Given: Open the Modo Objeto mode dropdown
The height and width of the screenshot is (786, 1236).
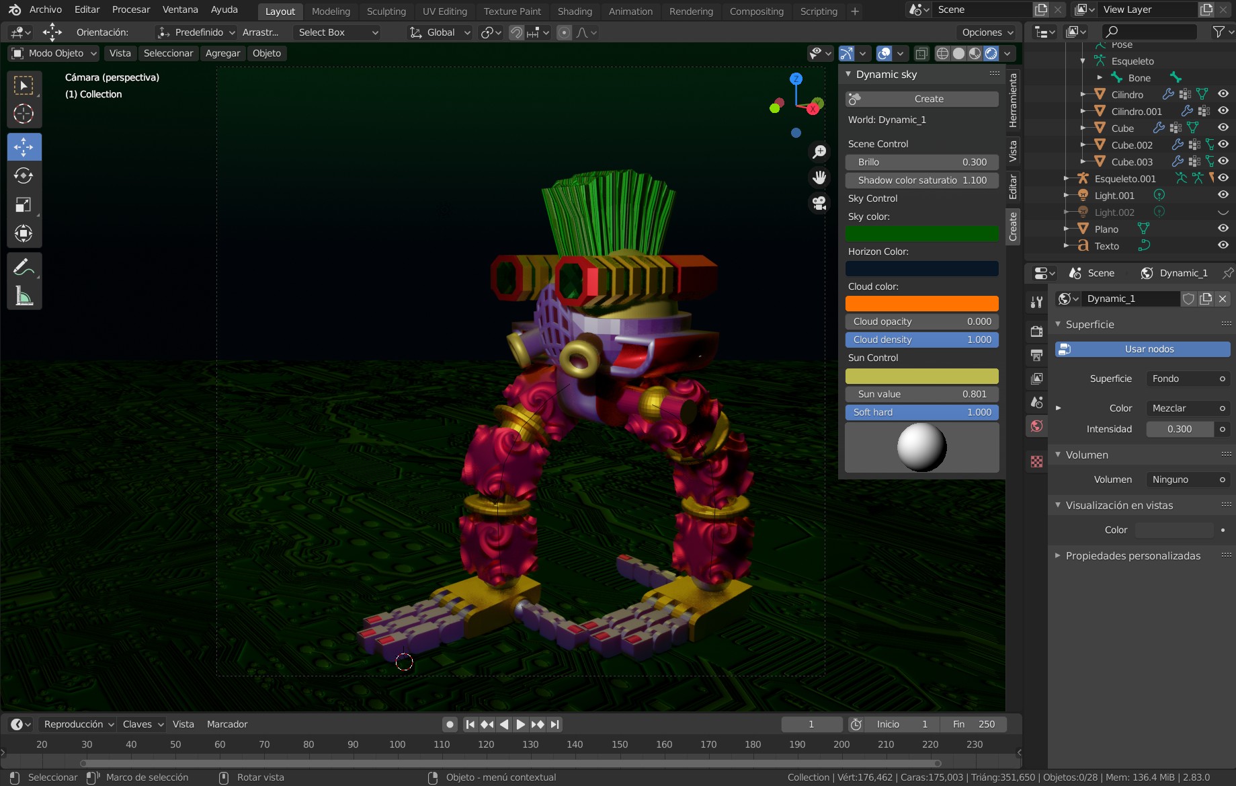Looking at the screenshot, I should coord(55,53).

──────────

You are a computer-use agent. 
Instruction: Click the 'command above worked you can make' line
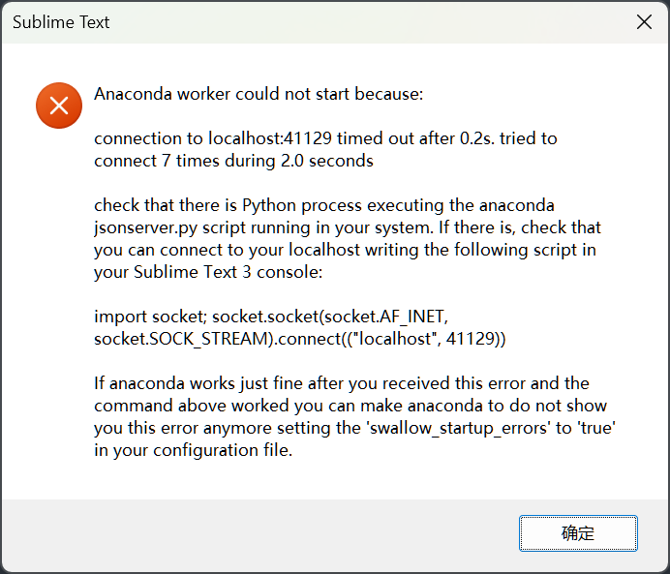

──────────

■ **Prompt**: An exact copy of the lines above between the line holding "You are a computer-use agent." and the line holding "Instruction: Click the", inclusive, is the whole answer.

■ **Task response**:
You are a computer-use agent. 
Instruction: Click the 'command above worked you can make' line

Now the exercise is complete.